Thu, Oct 21, 2004 - Page 10 News List

Bankers laud Chen's consolidation plans

REFORM Although the president's proposal to reduce the number of state-run banks drew positive feedback, some industry watchers questioned how this could be done

By Joyce Huang  /  STAFF REPORTER

Several bankers yesterday lauded President Chen Shui-bian's (陳水扁) plans to consolidate the local banking sector, with special reference to state-run financial institutions, but questioned how the government plans to implement the proposal.

At a recent meeting with his top economics advisors, Chen said he hopes to reduce the number of state-run banks to six by the end of next year, while increasing the market share of three domestic banks to above 10 percent.

He also proposed halving the number of financial holding companies in 2006 while encouraging at least one domestic bank to list shares in an overseas stock market or to turn its management over to a foreign owner.

"Those will be very important milestones to achieve, but it's a question of how," Citigroup Global Markets Taiwan Ltd chairman Tu Ying-tzyong (杜英宗) said.

Tu said that the government should use market capitalization, instead of market share, to gauge the health of domestic banks. Market cap, which is derived by multiplying a com-pany's share price by its number of shares outstanding, is a quick way of putting a price tag on a company.

"The local financial market will still be overcrowded with seven financial holding companies if they are not turning a profit," Tu said.
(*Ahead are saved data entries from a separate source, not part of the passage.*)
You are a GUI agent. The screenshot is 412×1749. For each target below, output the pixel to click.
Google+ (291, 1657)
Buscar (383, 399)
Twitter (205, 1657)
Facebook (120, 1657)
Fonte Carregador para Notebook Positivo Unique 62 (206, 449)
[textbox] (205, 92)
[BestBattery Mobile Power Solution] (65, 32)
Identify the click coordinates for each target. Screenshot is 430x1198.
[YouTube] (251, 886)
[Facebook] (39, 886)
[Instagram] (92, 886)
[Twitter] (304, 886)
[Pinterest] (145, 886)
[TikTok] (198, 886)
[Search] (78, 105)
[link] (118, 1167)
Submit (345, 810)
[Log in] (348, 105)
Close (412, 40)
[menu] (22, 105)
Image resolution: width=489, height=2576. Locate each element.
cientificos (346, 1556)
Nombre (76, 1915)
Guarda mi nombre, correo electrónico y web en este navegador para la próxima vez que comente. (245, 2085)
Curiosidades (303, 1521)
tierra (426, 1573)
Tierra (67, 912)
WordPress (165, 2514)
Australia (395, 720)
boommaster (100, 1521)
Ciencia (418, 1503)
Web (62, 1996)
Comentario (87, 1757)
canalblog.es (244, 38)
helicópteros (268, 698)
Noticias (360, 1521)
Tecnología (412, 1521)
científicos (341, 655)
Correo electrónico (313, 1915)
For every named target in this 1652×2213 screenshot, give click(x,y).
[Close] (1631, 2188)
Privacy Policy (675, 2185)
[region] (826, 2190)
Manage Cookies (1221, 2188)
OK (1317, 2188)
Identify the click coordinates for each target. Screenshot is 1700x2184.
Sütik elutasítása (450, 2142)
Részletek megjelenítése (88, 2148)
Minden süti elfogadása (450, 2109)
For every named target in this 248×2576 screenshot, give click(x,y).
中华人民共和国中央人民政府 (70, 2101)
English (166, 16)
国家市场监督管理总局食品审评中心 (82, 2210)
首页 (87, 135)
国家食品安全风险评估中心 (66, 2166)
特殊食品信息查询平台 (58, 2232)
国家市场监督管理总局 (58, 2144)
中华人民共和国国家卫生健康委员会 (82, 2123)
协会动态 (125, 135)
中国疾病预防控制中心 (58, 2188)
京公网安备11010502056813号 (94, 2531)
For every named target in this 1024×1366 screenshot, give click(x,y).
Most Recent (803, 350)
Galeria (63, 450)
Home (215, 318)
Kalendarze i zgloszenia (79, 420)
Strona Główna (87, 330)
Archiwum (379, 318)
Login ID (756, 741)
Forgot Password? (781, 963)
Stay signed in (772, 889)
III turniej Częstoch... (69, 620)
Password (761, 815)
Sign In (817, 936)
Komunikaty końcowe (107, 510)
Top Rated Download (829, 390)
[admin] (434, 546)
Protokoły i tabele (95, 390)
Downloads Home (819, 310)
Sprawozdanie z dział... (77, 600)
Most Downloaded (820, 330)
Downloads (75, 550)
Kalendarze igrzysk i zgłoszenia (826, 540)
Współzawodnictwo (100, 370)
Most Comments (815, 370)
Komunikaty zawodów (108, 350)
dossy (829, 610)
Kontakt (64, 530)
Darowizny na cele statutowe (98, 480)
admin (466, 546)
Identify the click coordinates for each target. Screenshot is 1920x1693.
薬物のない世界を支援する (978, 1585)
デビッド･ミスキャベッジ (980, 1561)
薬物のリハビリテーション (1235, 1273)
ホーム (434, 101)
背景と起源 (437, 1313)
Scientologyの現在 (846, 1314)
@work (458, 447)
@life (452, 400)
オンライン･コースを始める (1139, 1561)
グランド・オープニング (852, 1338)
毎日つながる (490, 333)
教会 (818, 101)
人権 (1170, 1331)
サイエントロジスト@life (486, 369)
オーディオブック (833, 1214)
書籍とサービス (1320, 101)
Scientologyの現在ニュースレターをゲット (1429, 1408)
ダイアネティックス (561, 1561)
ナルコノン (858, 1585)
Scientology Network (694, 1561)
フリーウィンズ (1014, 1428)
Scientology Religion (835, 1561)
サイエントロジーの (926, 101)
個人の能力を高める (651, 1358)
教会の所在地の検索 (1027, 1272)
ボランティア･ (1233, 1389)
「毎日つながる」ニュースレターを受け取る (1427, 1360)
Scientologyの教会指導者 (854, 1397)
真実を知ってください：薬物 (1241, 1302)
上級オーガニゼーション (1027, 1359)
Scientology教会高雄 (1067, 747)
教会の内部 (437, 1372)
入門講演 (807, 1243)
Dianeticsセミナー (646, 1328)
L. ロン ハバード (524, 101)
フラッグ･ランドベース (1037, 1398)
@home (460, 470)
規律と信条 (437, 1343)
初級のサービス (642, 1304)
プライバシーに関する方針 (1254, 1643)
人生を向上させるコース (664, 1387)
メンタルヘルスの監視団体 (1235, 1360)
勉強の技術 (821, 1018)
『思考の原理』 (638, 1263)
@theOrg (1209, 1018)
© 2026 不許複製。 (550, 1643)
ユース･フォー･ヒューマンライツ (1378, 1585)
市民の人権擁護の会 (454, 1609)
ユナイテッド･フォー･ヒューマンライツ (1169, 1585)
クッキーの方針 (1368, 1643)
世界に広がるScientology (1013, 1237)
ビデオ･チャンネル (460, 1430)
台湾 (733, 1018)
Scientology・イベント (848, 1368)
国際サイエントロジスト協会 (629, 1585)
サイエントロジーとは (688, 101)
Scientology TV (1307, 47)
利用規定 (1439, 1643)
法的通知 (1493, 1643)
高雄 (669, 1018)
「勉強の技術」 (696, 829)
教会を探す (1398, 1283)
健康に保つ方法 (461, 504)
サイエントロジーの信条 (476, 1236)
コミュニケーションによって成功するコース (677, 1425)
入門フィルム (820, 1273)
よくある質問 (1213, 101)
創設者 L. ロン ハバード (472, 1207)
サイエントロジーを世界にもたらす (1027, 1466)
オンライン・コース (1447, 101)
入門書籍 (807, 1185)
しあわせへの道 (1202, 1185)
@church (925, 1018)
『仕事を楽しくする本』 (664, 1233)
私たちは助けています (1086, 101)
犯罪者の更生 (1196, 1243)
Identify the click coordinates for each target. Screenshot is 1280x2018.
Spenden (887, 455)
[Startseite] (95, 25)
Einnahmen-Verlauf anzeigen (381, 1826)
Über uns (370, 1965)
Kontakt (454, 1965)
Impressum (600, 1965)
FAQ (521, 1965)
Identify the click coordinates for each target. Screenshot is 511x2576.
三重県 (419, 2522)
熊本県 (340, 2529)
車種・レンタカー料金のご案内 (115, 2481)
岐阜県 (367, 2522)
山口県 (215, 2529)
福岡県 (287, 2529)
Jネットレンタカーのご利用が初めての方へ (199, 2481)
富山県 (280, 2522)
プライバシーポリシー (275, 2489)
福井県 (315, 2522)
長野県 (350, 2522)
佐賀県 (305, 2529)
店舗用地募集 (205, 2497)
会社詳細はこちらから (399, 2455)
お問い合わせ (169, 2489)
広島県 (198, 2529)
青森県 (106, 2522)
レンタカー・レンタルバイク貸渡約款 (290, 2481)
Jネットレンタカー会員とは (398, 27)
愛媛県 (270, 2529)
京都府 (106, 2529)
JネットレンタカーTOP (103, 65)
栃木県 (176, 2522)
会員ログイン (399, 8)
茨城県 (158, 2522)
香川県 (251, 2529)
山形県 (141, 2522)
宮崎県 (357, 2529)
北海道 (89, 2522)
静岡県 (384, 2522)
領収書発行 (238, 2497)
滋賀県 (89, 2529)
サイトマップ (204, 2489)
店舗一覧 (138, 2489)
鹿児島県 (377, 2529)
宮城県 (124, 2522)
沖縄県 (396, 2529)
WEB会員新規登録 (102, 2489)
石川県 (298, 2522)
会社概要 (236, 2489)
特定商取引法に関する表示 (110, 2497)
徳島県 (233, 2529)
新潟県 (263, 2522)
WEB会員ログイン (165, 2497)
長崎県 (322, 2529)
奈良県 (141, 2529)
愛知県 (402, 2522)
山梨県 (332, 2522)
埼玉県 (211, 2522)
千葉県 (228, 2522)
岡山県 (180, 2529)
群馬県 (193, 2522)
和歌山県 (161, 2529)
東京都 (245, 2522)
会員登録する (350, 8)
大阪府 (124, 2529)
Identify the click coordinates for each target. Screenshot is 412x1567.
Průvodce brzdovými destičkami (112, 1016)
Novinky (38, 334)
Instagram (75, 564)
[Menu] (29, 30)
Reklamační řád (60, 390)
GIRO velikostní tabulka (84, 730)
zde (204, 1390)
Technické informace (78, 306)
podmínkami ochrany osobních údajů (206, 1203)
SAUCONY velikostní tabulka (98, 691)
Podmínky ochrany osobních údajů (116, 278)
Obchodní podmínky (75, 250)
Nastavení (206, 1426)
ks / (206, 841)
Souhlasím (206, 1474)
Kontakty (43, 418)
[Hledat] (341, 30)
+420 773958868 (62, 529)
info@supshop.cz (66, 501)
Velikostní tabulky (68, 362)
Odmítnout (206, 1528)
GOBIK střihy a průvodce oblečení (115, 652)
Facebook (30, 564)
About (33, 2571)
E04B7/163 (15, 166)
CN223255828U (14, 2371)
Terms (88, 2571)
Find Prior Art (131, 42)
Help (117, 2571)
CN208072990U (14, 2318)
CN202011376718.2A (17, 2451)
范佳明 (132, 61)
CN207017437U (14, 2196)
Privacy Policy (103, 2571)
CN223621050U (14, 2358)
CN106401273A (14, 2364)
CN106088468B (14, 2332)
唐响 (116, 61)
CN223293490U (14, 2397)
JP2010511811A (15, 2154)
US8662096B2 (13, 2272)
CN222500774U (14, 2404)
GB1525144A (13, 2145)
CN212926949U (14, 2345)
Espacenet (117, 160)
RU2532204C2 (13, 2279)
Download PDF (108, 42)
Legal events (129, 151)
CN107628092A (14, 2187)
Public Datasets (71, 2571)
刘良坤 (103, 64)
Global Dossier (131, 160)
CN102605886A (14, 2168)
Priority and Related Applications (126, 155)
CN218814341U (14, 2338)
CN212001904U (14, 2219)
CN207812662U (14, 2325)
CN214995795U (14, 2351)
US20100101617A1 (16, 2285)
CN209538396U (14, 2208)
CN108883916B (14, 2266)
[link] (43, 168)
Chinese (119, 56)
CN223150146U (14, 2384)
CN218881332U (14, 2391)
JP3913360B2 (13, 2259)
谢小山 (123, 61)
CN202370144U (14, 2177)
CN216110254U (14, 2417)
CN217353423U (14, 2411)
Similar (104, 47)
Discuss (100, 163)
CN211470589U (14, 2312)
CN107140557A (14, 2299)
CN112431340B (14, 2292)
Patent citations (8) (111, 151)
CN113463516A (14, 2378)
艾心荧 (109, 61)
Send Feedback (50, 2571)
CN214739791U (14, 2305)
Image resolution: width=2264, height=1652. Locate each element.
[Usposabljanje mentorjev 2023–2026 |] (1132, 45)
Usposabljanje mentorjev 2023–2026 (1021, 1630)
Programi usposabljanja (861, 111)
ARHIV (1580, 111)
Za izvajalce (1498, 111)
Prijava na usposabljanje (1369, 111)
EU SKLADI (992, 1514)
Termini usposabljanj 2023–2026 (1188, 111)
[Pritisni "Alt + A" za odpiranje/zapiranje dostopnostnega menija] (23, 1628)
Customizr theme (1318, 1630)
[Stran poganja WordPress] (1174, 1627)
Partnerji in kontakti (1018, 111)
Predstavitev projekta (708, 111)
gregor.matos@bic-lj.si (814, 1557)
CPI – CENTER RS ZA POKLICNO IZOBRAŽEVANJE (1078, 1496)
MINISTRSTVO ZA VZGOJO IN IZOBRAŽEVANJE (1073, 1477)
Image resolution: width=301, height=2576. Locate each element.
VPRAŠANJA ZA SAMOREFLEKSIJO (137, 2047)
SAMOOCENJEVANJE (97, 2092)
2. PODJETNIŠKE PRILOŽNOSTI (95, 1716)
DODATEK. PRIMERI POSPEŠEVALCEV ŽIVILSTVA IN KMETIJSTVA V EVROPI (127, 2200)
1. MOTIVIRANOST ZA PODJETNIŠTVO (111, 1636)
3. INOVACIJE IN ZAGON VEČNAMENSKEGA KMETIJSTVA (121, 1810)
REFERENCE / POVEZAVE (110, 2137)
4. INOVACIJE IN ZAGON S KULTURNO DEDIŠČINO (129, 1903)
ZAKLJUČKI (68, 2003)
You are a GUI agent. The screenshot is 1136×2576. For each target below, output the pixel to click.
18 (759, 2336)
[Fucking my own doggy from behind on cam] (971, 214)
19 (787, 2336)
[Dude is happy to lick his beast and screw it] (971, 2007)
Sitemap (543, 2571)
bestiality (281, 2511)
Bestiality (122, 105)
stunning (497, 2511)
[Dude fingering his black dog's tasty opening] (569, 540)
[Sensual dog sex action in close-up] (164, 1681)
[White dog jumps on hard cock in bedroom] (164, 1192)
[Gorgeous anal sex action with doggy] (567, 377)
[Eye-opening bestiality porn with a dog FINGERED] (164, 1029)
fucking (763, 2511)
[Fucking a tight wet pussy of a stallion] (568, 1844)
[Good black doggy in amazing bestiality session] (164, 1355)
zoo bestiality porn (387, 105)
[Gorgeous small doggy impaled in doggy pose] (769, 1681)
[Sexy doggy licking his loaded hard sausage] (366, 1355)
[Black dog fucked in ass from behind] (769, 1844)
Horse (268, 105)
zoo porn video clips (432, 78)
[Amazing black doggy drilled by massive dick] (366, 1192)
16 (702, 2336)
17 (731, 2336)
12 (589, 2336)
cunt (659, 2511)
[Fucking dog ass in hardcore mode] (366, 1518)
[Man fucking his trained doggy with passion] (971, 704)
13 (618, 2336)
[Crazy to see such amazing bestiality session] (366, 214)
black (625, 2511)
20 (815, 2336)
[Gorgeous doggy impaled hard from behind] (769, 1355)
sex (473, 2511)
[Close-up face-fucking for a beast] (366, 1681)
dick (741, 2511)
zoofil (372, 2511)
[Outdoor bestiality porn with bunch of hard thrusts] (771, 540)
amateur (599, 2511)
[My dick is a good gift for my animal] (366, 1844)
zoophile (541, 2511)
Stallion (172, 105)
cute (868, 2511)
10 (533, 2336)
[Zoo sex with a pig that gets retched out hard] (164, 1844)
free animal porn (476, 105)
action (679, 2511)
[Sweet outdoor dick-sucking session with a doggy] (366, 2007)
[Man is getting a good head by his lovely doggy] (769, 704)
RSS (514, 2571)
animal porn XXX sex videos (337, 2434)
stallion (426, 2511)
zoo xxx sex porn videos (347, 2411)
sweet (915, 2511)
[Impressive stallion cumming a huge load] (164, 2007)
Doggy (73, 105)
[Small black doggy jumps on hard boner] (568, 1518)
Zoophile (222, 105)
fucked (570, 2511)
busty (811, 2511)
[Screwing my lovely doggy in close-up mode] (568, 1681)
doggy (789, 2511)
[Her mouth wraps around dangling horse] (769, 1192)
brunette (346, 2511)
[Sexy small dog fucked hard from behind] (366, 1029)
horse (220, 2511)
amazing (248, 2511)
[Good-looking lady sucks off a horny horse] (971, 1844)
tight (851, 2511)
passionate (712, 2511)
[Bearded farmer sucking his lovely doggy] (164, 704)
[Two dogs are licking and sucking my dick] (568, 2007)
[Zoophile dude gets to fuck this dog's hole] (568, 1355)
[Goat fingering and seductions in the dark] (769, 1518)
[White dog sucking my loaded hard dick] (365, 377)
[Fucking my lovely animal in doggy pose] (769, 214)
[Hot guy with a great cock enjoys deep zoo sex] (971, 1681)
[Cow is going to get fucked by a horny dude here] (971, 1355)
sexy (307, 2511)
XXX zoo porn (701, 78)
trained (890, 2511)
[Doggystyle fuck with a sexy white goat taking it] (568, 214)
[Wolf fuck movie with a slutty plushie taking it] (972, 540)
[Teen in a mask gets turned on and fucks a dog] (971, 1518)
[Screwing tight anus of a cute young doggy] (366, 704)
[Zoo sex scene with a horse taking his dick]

The best approach would be to nurture at least two to three domestic financial-service companies to become regional players in the Asia-Pacific markets with a market cap of over US$20 billion, he said.

Despite the difficulties involved, four to five leading, innovative domestic banks should also be developed, while the nation's remaining financial institutions should be encouraged to transform themselves into niche banks, Tu said.

First Financial Holding Co (第一金控) executive vice president Huang Hsien-chuang (黃獻全) and SinoPac Holdings Co (建華金控) spokesman Kevin Peng (彭康雄) yesterday also welcomed Chen's proposed financial reforms.

However, Huang said that the government should encourage mer-gers to create synergy, rather than just halving the number of banks as a means of addressing the nation's over-banking plight.

He also expressed concern over the foreign-ownership proposal, citing a bad experience when First Financial was accused of inappropriately profiting foreign investors in its issuance of global depository receipts (GDRs) to attract foreign investors earlier this year.

"There should be concrete supporting measures to implement the government's consolidation goals," Huang said.

Peng suggested that the government come up with "carrot-and-stick" measures, such as tax breaks and branch licenses, to motivate the private sector to meet the government's goals.

The government will face great challenges in merging state-run banks, as it will be very painful for them to rationalize costs by laying off employees and shutting down redundant branches, he said.

Joseph Lyu (呂桔誠), chairman of the state-owned Bank of Taiwan (台銀) and one of Chen's economic advisors, said the government would start working out steps to implement the new financial goals.

Market forces will naturally edge non-performing banks out of the marketplace, allowing leading banks to compete with their regional competitors, Lyu said.